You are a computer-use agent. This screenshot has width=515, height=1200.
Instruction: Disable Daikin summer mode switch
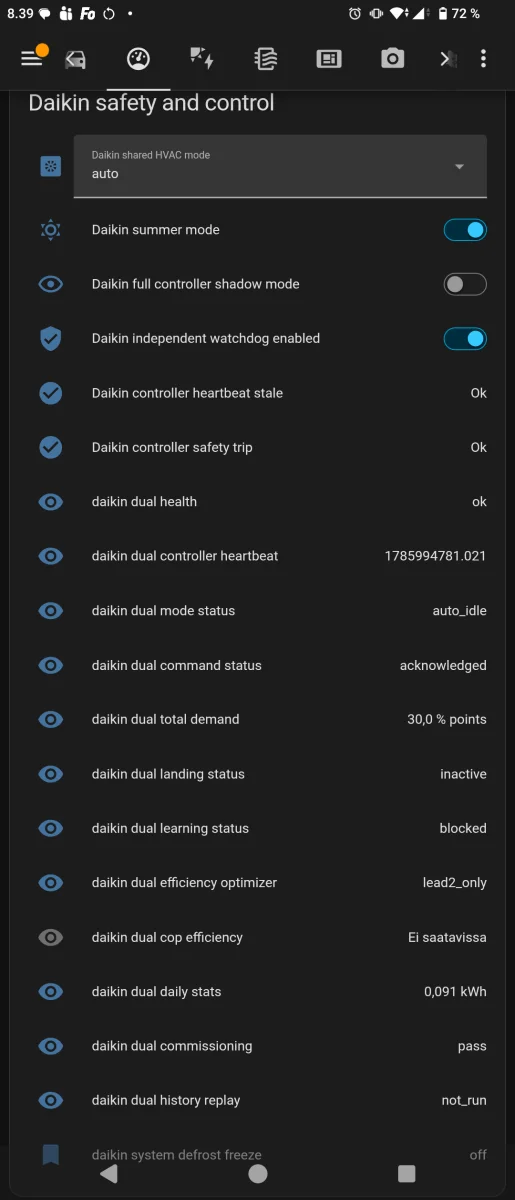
--
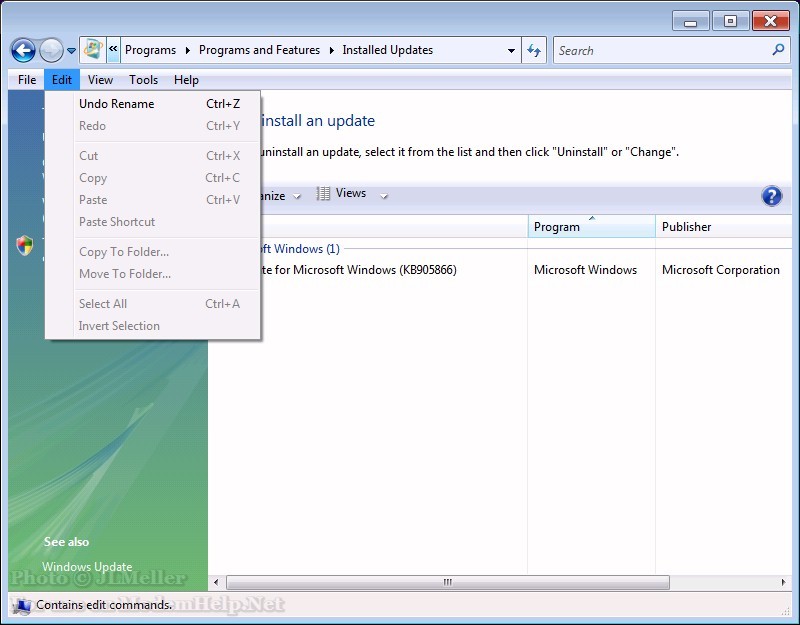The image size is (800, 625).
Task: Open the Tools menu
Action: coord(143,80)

### [Given task]
Please return the part of the records that opens with the line containing "You are a computer-use" and closes with the line containing "Instruction: Disable Daikin", both lines included, copied without any change.

### [Answer to the exercise]
You are a computer-use agent. This screenshot has width=515, height=1200.
Instruction: Disable Daikin summer mode switch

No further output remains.